Life without Electricity
If one wanted to live in something akin to regular housing with running water but no electricity, some people might need to adapt a bit. I have experience having limited access to modern amenities.
I slept in a tent for a few years and that means my humble abode had no electricity nor running water. I kept my hair short because I was homeless and had limited access to showers, but I have delicate hair that fries easily, so I gave up drying and styling my hair with heated appliances a lot of years ago.
Here's a hairstyle technique I used when I had longer hair and didn't want to blowdry my hair and this is how my mother curled my hair when I was a child. With a little research and practice, it's possible to come up with something that works for you without heated styling tools.
It's nice to have a fridge to have a variety of juices and milk on hand but it's not essential. You can purchase powdered milk for adding to things like coffee, individual serving bottles of juices, colas, tea bags or coffee that require no refrigeration.
You can make tea without boiling water. This is often done in the Deep South of the US by placing tea bags and water in a container outside in the sun and then it's called sun tea, but sun isn't essential to the process of cold steeped tea. I'm not a big coffee connoisseur, but if instant coffee is not to your liking, cold brew coffee is also possible.
Babybel cheese is covered in wax and is shelf stable so long as the wax is unbroken and grated hard cheese, like Parmesan, doesn't have to be refrigerated.
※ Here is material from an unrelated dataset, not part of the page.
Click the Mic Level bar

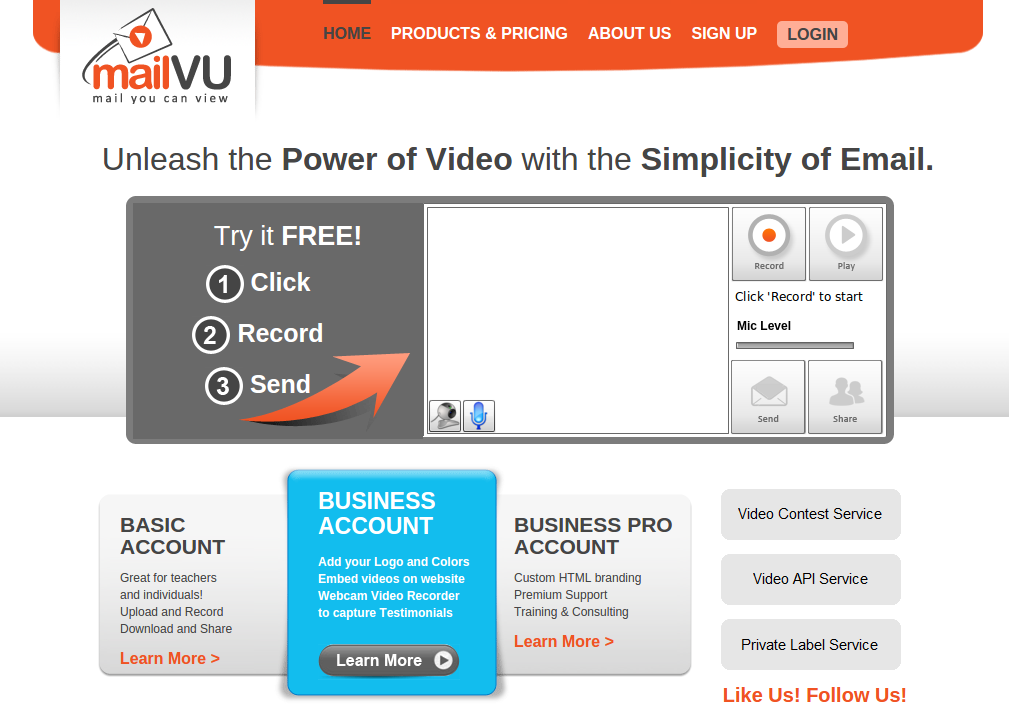click(x=795, y=346)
Dried fruits, vegetables and meats, noodles, ghee and clarified butter are all shelf stable.
Some noodles, like ramen, are precooked and only need to be soaked and rehydrated. You could also potentially research camp stoves and the like to have limited access to the ability to cook a little which can open up options for meal prep but you would likely still want all the tips on how to live without cold storage.
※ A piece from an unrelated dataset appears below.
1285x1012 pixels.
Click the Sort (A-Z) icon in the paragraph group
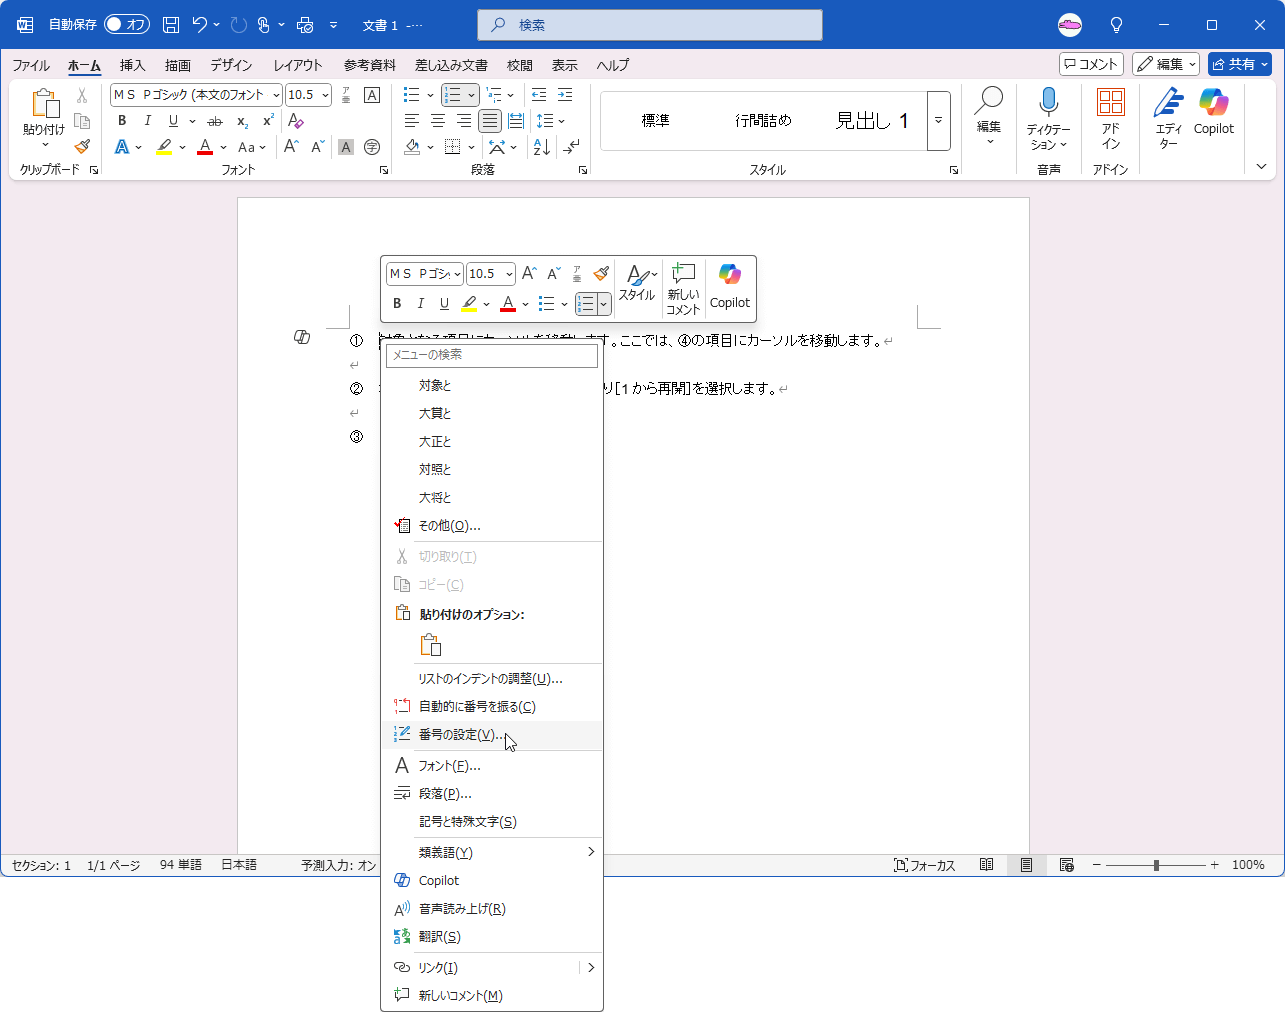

Make a list of needs you currently cannot meet without electricity at home and start researching how to handle it some other way. Clothes can be hand washed and hung to dry or taken to a laundromat. Meals can potentially be ordered in or put together from shelf stable items.
If you are hoping to live off grid, years of reading things like solar-themed magazines suggests that step one is start today in figuring out how to reduce your electric consumption. You probably don't actually need six electric clocks but may well have that many.
Articles about how to go off grid and live on solar electric with battery backup typically start by doing a survey of how much energy you use followed by an exercise in reducing that consumption as one of the easiest ways to make it feasible to live off grid.
Even if you never take the leap, you are probably simplifying your life and lowering your electric bill, so it seems like a no brainer as a cool exercise in sustainable living.
Historically, cellars were a form of cold storage requiring no electricity and Americans depended heavily on shelf stable foods plus some fresh foods acquired that same day from the kitchen garden or daily delivery. Before refrigerators were the norm, milk delivery was common in the US.
Many modern countries still have tiny refrigerators compared to your typical American refrigerator and it doesn't prevent them from cooking for a large family. Our huge modern refrigerators are likely shaped by an expectation that you are eating a lot of stuff like microwave meals which require cold storage but aren't actually particularly good for you.
Moving back towards traditional shelf stable foods as a staple plus smaller quantities of fresh items would likely improve nutrition and quality of life for many people while being more disaster proof. If you have a tiny fridge and a huge pantry, a power outage is not the same level of problem as it is with a huge fridge and tiny pantry.